DESCRIPTION OF THE TASK:
Scanning the entries below, copy every line that contains the word "computer".

MATERIAL FOR THE TASK Start Marker

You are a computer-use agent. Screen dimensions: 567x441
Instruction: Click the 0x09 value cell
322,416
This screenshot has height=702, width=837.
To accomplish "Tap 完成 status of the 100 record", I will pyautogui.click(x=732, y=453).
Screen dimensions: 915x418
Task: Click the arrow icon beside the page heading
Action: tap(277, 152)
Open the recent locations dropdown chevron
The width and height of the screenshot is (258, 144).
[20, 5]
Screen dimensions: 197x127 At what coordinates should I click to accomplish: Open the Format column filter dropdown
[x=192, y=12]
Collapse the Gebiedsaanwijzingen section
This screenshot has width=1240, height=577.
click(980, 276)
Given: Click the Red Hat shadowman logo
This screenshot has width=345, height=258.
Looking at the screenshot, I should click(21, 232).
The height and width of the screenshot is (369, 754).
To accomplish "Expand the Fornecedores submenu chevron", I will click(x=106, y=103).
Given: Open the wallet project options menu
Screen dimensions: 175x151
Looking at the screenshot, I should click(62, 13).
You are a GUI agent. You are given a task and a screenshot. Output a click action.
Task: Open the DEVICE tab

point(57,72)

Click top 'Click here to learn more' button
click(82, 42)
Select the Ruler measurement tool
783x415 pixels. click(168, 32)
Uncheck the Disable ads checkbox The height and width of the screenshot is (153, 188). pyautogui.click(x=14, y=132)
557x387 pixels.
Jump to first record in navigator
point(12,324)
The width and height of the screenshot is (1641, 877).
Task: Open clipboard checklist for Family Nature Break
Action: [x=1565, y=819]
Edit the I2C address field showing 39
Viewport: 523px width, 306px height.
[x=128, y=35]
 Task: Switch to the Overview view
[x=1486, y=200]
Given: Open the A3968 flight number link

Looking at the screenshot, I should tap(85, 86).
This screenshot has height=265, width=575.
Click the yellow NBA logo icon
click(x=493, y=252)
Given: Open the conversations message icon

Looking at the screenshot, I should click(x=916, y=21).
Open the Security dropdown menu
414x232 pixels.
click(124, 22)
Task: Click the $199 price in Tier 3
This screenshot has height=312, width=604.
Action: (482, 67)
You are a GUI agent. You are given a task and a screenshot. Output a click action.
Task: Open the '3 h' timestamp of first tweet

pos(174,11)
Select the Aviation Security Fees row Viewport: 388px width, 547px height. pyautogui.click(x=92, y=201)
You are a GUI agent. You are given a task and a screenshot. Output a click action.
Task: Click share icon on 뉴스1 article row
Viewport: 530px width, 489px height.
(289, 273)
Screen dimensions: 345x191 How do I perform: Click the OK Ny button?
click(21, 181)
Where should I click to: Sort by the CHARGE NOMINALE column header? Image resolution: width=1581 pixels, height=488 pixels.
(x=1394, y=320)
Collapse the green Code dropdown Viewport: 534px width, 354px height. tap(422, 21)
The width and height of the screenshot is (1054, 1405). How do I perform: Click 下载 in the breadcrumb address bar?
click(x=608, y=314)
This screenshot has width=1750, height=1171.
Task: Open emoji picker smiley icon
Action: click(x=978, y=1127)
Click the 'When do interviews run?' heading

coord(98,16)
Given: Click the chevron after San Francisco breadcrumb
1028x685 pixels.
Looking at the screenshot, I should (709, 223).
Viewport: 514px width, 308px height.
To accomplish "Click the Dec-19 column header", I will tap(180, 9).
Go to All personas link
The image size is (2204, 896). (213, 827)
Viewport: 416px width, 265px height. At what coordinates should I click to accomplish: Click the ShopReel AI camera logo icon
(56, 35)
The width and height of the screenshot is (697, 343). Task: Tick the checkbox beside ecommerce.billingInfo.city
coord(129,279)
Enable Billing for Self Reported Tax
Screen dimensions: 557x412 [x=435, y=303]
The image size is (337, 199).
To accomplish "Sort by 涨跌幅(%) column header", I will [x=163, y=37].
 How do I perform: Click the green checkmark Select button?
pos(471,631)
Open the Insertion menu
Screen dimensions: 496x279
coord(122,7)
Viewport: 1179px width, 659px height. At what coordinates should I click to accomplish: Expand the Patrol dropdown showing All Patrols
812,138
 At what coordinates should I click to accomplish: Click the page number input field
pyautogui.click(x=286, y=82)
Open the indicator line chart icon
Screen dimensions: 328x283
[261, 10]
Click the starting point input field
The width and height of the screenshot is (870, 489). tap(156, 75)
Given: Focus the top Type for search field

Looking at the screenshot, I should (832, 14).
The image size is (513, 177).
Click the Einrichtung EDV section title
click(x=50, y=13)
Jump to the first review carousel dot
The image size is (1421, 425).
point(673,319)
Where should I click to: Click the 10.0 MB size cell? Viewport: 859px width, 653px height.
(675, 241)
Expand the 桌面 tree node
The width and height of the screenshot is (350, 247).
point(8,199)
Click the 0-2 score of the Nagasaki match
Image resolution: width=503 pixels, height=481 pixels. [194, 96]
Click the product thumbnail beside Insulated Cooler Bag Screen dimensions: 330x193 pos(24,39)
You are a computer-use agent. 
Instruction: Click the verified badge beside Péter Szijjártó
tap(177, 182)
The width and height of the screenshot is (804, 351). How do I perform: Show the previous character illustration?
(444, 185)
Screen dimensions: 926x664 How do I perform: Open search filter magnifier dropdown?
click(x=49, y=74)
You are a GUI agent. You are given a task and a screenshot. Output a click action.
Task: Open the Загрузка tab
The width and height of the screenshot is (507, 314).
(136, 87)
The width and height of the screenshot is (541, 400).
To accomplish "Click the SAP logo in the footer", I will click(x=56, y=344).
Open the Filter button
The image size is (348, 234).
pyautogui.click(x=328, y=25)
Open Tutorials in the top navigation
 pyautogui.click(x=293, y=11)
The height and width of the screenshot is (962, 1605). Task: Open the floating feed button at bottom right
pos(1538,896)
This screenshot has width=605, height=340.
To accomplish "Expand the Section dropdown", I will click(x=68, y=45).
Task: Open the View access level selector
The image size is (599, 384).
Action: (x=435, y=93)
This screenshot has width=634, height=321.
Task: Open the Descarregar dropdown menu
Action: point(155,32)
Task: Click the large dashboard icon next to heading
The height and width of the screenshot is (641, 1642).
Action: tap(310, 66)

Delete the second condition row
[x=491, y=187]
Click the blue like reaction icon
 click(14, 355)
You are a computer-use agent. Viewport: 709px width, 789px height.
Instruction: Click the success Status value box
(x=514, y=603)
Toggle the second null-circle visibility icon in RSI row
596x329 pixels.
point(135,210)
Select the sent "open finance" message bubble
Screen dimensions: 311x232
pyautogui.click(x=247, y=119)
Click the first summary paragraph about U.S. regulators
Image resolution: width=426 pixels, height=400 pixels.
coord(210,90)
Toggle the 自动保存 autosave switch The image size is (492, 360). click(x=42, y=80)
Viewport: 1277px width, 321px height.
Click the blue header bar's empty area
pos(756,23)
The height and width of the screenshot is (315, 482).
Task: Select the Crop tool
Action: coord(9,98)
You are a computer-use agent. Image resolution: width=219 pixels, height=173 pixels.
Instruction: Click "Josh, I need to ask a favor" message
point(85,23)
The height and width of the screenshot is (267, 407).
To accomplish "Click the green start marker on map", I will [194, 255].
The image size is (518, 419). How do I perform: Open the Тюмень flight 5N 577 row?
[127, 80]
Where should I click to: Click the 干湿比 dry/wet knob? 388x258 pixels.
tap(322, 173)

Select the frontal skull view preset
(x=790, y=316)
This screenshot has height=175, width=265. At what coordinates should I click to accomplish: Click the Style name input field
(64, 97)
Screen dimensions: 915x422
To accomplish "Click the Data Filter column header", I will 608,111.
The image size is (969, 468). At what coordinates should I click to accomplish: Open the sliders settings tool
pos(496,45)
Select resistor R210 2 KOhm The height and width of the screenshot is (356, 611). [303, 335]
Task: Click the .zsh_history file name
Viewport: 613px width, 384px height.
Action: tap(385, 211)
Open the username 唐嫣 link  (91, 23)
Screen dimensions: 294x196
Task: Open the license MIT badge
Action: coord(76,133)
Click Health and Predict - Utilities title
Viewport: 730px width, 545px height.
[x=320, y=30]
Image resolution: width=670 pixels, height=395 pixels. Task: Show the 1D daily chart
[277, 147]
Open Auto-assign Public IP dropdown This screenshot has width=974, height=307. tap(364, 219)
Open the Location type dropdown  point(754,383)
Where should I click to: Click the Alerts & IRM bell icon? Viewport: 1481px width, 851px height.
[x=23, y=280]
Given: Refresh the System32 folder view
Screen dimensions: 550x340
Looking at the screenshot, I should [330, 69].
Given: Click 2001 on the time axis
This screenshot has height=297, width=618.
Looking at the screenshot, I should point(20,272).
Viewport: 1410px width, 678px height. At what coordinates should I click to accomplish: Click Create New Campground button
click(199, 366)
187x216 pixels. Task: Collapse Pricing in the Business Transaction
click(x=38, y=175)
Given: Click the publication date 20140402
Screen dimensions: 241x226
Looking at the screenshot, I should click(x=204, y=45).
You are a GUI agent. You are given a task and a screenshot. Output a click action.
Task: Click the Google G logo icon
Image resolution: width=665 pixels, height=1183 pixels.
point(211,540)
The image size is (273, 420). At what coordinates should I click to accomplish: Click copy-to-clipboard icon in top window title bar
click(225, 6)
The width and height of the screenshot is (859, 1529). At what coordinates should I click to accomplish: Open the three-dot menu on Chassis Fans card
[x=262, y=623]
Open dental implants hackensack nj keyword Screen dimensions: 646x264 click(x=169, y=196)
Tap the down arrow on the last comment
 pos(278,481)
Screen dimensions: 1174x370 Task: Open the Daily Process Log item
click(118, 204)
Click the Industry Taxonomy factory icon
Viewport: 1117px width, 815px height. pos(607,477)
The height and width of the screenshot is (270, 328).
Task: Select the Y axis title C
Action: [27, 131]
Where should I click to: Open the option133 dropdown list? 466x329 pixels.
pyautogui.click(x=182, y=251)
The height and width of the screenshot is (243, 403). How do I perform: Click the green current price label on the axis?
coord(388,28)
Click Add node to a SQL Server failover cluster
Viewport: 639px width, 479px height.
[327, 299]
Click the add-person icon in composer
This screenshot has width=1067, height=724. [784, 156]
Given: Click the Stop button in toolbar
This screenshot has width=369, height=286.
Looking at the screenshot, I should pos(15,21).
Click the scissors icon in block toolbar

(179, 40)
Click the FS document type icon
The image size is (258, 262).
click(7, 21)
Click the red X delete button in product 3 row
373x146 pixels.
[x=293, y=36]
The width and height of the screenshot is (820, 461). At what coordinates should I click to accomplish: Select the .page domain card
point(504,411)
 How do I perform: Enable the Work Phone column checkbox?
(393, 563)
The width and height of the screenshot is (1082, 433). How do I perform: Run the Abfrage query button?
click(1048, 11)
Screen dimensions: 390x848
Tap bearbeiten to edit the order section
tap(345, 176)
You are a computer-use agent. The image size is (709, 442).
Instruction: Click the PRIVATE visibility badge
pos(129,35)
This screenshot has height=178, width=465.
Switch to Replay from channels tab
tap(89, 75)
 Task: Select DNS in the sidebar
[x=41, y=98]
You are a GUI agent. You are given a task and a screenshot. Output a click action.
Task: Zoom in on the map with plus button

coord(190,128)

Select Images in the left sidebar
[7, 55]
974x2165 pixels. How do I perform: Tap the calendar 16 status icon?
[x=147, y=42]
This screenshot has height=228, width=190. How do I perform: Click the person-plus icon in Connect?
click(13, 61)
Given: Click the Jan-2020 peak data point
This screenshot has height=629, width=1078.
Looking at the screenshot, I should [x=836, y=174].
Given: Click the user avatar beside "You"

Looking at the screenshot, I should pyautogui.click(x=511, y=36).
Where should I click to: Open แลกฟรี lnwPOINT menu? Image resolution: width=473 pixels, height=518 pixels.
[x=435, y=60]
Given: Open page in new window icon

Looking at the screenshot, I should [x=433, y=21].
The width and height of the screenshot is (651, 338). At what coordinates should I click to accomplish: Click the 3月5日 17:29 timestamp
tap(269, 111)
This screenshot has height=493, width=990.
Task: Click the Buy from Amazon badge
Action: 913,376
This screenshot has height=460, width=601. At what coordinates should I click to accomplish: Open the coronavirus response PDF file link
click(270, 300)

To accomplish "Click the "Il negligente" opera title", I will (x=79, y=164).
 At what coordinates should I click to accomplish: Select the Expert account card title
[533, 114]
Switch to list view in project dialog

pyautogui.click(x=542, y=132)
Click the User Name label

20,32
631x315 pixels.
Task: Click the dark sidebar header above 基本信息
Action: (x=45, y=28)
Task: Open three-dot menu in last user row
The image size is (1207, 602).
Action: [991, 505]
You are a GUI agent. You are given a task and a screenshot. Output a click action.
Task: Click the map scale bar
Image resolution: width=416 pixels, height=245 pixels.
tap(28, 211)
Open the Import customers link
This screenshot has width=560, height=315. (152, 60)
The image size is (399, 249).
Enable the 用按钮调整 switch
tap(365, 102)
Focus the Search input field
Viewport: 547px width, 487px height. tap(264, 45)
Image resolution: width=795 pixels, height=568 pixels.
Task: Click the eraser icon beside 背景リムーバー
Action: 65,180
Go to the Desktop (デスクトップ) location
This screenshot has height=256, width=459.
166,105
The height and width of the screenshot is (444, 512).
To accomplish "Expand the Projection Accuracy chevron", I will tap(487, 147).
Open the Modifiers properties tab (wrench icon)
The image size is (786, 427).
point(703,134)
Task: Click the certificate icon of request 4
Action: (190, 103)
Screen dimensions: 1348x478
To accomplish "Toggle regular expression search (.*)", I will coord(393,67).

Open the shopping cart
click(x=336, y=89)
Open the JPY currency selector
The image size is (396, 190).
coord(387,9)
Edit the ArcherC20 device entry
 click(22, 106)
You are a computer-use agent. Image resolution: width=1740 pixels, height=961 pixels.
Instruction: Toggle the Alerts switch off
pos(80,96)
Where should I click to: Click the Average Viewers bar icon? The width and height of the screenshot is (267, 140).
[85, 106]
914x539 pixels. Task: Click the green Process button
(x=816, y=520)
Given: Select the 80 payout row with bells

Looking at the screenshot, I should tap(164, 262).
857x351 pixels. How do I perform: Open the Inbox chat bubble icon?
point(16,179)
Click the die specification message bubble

MATERIAL FOR THE TASK End Marker

RESULT OF THE TASK:
You are a computer-use agent. Screen dimensions: 567x441
You are a computer-use agent. 
You are a computer-use agent. Viewport: 709px width, 789px height.
You are a computer-use agent. Image resolution: width=219 pixels, height=173 pixels.
You are a computer-use agent. The image size is (709, 442).
You are a computer-use agent. Image resolution: width=1740 pixels, height=961 pixels.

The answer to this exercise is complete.